Tant que les États européens resteront subordonnés aux aspirations hégémoniques des États-Unis, et que leur pensée géopolitique et géoéconomique reposera sur le modèle transatlantique plutôt que sur le modèle continental eurasiatique, les Européens ne pourront pas bénéficier du potentiel de la RMN pour connecter l’Europe aux sources d’énergie de l’Arctique russe et aux ports d’Asie orientale.

Aujourd’hui, le potentiel de la Route maritime du Nord pour connecter les ports européens et russes ne peut être exploité, car les risques sécuritaires sont trop élevés pour les navires russes et chinois dans les eaux proches des côtes des pays européens, ainsi que pour les navires occidentaux le long des côtes russes.

La compagnie chinoise a déjà annoncé des plans d’expansion. New New Shipping Line prévoit de mettre en service six porte-conteneurs de classe arctique d’une capacité d’environ 4 800 EVP chacun. Quatre navires devraient être mis en ligne en octobre 2026, deux autres en juin 2027. La compagnie prévoit de transporter jusqu’à 1,2 million de tonnes de marchandises via la route arctique d’ici la saison de navigation estivale 2027 et d’effectuer jusqu’à deux voyages par mois.

On prévoit qu’une partie des futurs voyages concernera le transport entre la Chine et Saint-Pétersbourg. Il s’agit déjà d’une tâche plus ambitieuse : il ne s’agit pas d’une livraison unique, mais de la création d’un service spécialisé capable de relier les centres de production chinois aux ports russes de la Baltique via le corridor arctique.

La participation des entreprises chinoises démontre que Pékin considère la RMN comme un élément potentiel de diversification du commerce extérieur. Les entreprises chinoises sont intéressées à réduire leur dépendance à la route via le canal de Suez.

Il est important de comprendre que la stratégie chinoise implique généralement non seulement des gains à court terme, mais aussi la création d’infrastructures pour des volumes futurs. Par conséquent, l’intérêt de New New Shipping Line ne se limite pas à la route elle-même, mais s’étend également aux ports arctiques russes. La compagnie a manifesté son intérêt pour des projets d’investissement à Mourmansk, Arkhangelsk et Oust-Louga.

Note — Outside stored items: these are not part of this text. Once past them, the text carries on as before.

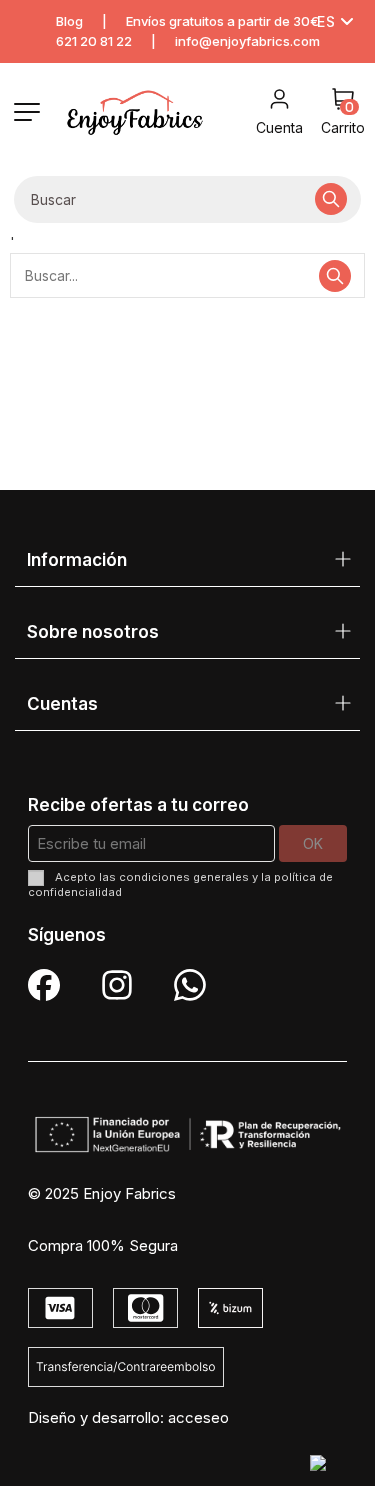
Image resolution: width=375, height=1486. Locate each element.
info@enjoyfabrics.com (247, 41)
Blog (69, 21)
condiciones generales (184, 877)
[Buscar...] (331, 199)
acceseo (198, 1417)
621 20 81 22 (94, 41)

Fin 2024, Rosatom et New New Shipping ont créé une coentreprise, Northern Sea Route Shipping Line, pour développer le transport de conteneurs via la RMN, marquant le passage de voyages individuels à un modèle institutionnel de coopération dans lequel la partie russe est responsable des conditions d’infrastructure et de navigation, tandis que la partie chinoise se concentre sur la constitution de la base de fret et le développement de la ligne maritime.

En parlant de l’Arctique russe, pour Mourmansk, le développement du transport de conteneurs signifie une chance de renforcer son rôle de hub de transport septentrional. La ville peut utiliser sa position géographique pour le transbordement de marchandises entre la route arctique, le réseau ferroviaire et la partie européenne de la Russie.

Les domaines de développement potentiels incluent le transbordement de conteneurs entre les navires et le transport terrestre, les fournitures d’équipements industriels et de composants automobiles, l’exportation de matières premières et de produits des entreprises russes, la création d’installations de stockage et de services, ainsi que le développement des infrastructures portuaires, ferroviaires et énergétiques.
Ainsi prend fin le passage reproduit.